Archaeologists excavating in Oslo, Norway, have discovered a medieval whetstone inscribed with puzzling runes. The Norwegian Institute for Cultural Heritage Research (NIKU) was digging there as part of the Follo Line Project, an archaeological survey of the path of a new railway being built between Oslo and Ski. The railway culvert will run through Oslo’s old medieval center, hence the need for a careful archaeological exploration of the site.
In late October, the team unearthed a small but comparatively thick piece of slate from the smallest trench. The stratigraphy indicated it was medieval, dating between 1050 and 1500. The archaeologist who found it noticed with his keenly trained eye that one side of it was inscribed with some runes. This made the little slate a very large discovery because few runic inscriptions have been found in proper archaeological excavations. Later examination identified the slate as a fragment of a whetstone. Whetstones with runic inscriptions are even more unusual. One three other have been found before in Norway, one from the Viking period, two from the Middle Ages.

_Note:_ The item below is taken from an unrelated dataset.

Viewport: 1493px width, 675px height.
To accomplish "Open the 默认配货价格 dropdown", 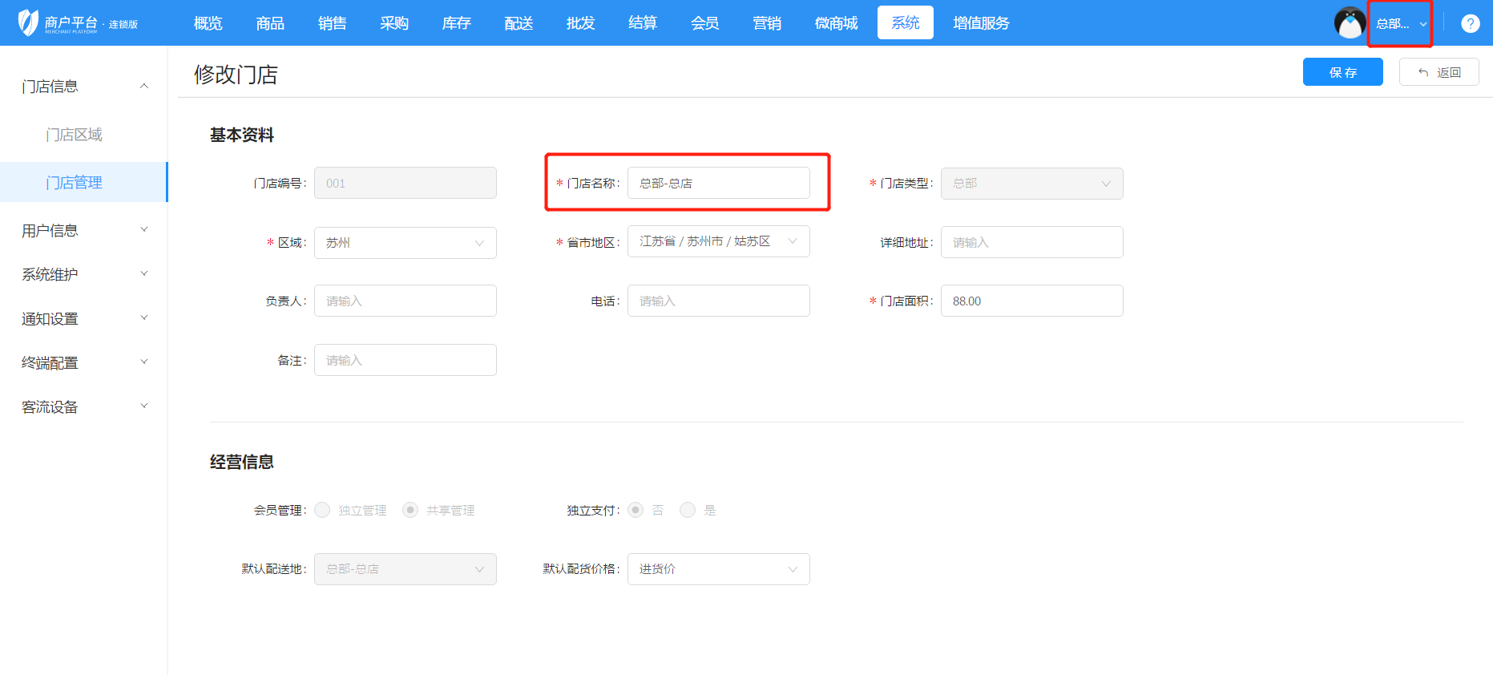I will click(x=718, y=569).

The runes weren’t quite legible on the freshly excavated slate, nor could they be read in photographs. It had to go to a laboratory and be viewed under a microscope to identify which runes were used and to begin to unravel the inscription. Experts have been struggling to solve the runic puzzle ever since.
Some of the runes are difficult to identify, but it seems that the runes æ, r, k, n, a appear on the whetstone. But it is not easy to tell what they mean.

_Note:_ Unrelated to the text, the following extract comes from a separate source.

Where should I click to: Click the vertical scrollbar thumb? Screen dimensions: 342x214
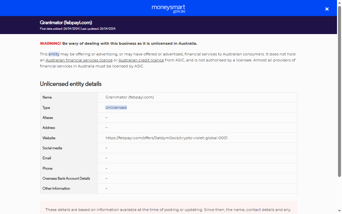tap(339, 90)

NIKU’s rune experts have come up with several possible interpretations, ranging from a person’s name to word to words like “scared,” “ugly” and “pain.”
“This is probably an unsuccessful attempt to write a name or another rather trivial inscription, but we can see that this is hardly a trained rune carver,” says Karen Holmqvist, a Ph.D. fellow at NIKU and a specialist in runes.
The findings contribute to the perception that the art of runic writing was relatively widespread in medieval Norway. But many writers would probably find themselves in a borderland, where they knew about writing, but were not literate.
“It is perhaps not that strange that we find some strange spellings and some mirrored runes. Just think how you yourself wrote when you were learning to write,” says Holmqvist.
The medieval person behind this whetstone inscription probably belonged to this group. They knew about the runes, but probably mixed them up a bit.
That’s a kind way of putting it. According to a blog entry co-authored by Kristine Ødeby, archaeologist and field supervisor on the Follo Line excavations, and Karen Holmqvist, the runes can read in a multitude of ways, and this carver seems to have been inconsistent and confused. Runes are confusing enough as it is, with a lot of variables to account for in their interpretation. It’s hard to tell which way is up, for example (literally, not metaphorically). It’s also not certain whether they were written left to right or right to left. (Runes are flexible like that, and it wasn’t until later in the Middle Ages that left to right runic inscriptions became the norm.)
Ødeby and Holmqvist ask readers to comment with any suggestions and ideas for possible interpretations, so if you speak fluent rune (or even just read Norwegian so you don’t have to rely on terrible online translators like I do), chime in with your ideas about what our whetstone-carving friend might have been trying to say.